[Text for analysis Boundary: Start]
Our home is your home: Mayor Tau to Joburg's migrants
'We are all migrants' - Johannesburg Executive Mayor Parks Tau. (Photo:

In a speech delivered at the Metro Centre in Braamfontein and broadcast live on the major local radio stations, Mayor Tau called on all citizens "to fight back with clearly voiced reason against the toxic falsehood that economic opportunity is limited, and that migrants somehow may deprive local people by participating in our economy.

"The reality is that the very opposite is true - the more people who actively participate in our economy, the more opportunities there are for all," the Mayor said. "Migrants who come here to work, to play fair, to build businesses and offer services are unambiguously good for this city.

"As long as access is fair, by-laws are observed and enforcement of rules is consistent, none have any cause to claim that the energies and efforts of our new arrivals damage our economy or our society."

Mayor Tau's call follows a recent spate of attacks on foreign African nationals in KwaZulu-Natal, Gauteng and other parts of the country. At least seven people were killed and dozens of others injured in the violence, while hundreds of foreign-owned shops and homes were looted and thousands of foreigners displaced.

On 23 April, the same day that a number of civil society and trade union organisations marched through Johannesburg in demonstration against xenophobia, Joburg City Parks and Zoo (JCPZ) workers and management took to the streets in a similar demonstration at Zoo Lake.

JCPZ workers formed a human chain along Jan Smuts Avenue holding placards reading "No to Xenophobia," and chanting "End xenophobia now", while motorists travelling the route showed their solidarity by hooting in response.

In his address on Wednesday, Mayor Tau pointed out that human migration has been at the heart of Joburg's development as a city since its inception.

"For as long as this city has existed, this has been the case - this city's vibrancy, vigour, its very foundation, is built by migrants. The estimated population of the mining camp, along with the surrounding villages that would become this great city, back in 1886, was a few hundred people. So the overwhelming majority of us are 1st, 2nd, 3rd or, at best, 4th generation migrants."

The city has introduced a programme to reintegrate foreigners affected by the recent violence into Johannesburg communities. Business has also been engaged in discussions to minimise tensions over jobs.

Mayor Tau pointed out that urbanisation was not an obstacle but rather an opportunity. "We see our diversity as a source of strength and social cohesion, a building block for community growth."

He continued: "We stand with members of the Joburg Migrant Advisory Panel, whom I have invited to join us today, and give this commitment:

"We stand with you, as our brothers and sisters. Our home is your home. We speak with the authority of the vast majority of decent Joburgers who are repulsed and saddened by the racist, xenophobic and afrophobic actions taken by a selfish minority of criminals. We embrace the teachings of Du Bois, Pixley Ka Seme, Kwame Nkrumah, Franz Fanon and the proud parade of thinkers who have taught us that our identity is bound together.

"We are, and will always remain, a world-class African city open to the world."
[Text for analysis Boundary: End]
• **Activities**
**a.** According to the article about Mayor Tau's speech, how many people were killed in the recent attacks on foreign African nationals?
**b.** Please list every thinker whose teachings the mayor says are embraced in the article about Mayor Tau's speech.
The material that comes after this has no connection to the article about Mayor Tau's speech.
[Source data Boundary: Start]
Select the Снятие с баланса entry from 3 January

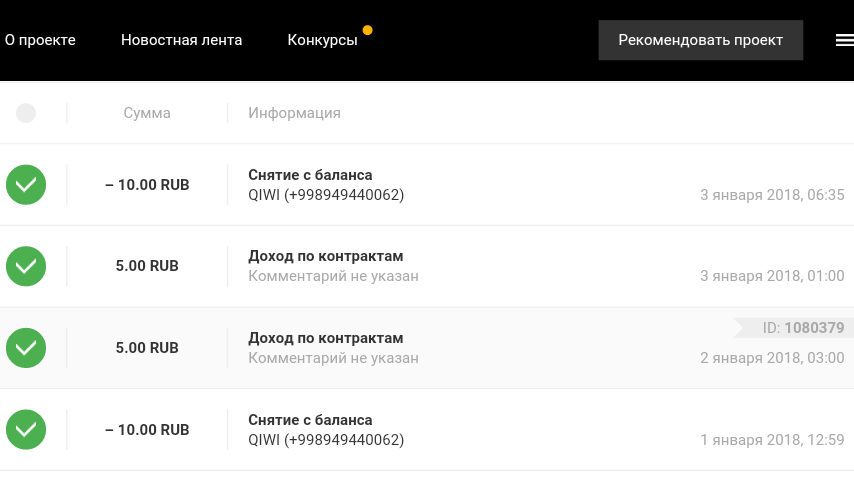coord(310,175)
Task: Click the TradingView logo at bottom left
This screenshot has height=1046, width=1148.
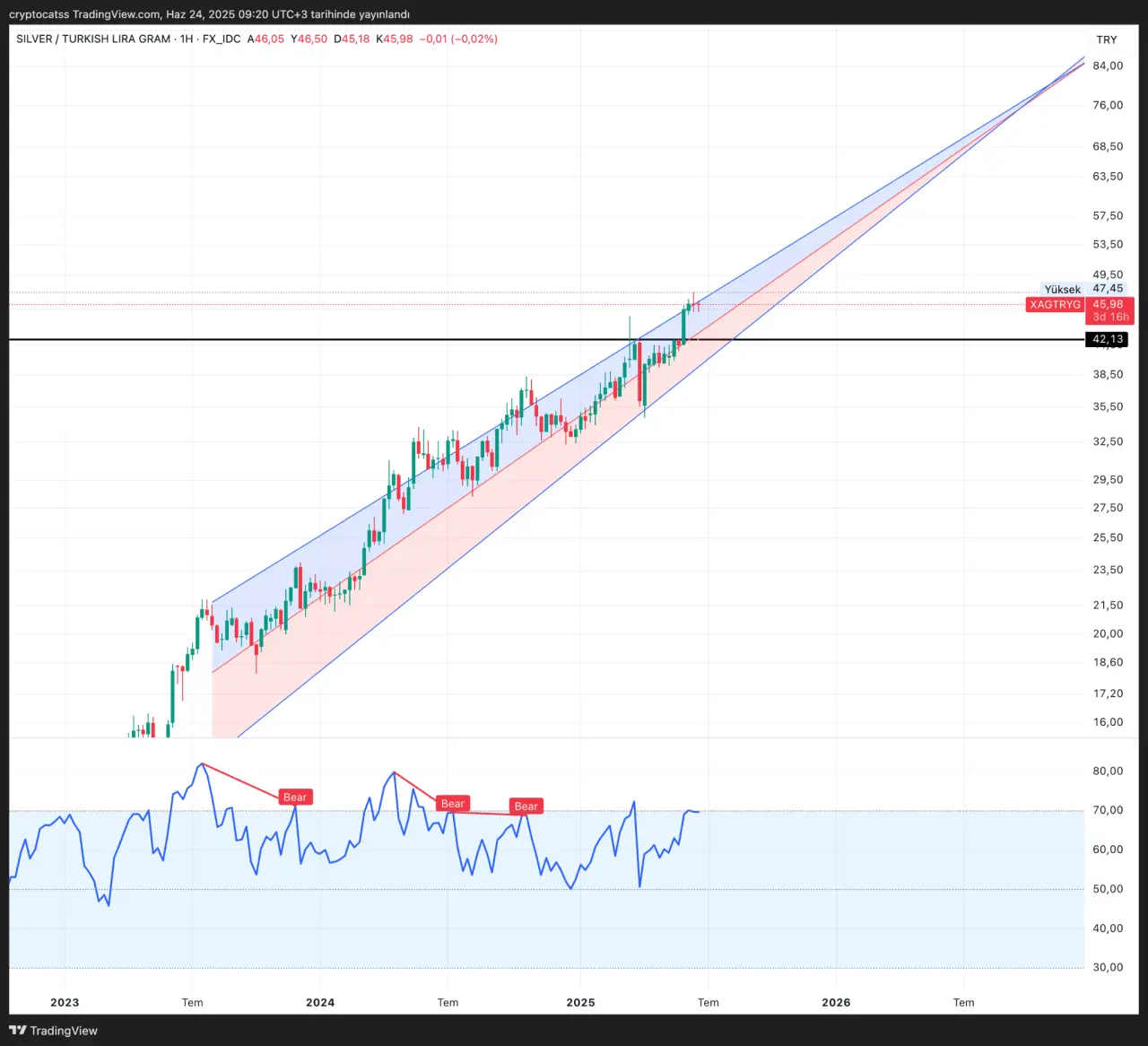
[Source data Boundary: End]
• **Exercise responses**
**a.** At least seven people.

**b.** Du Bois, Pixley Ka Seme, Kwame Nkrumah, Franz Fanon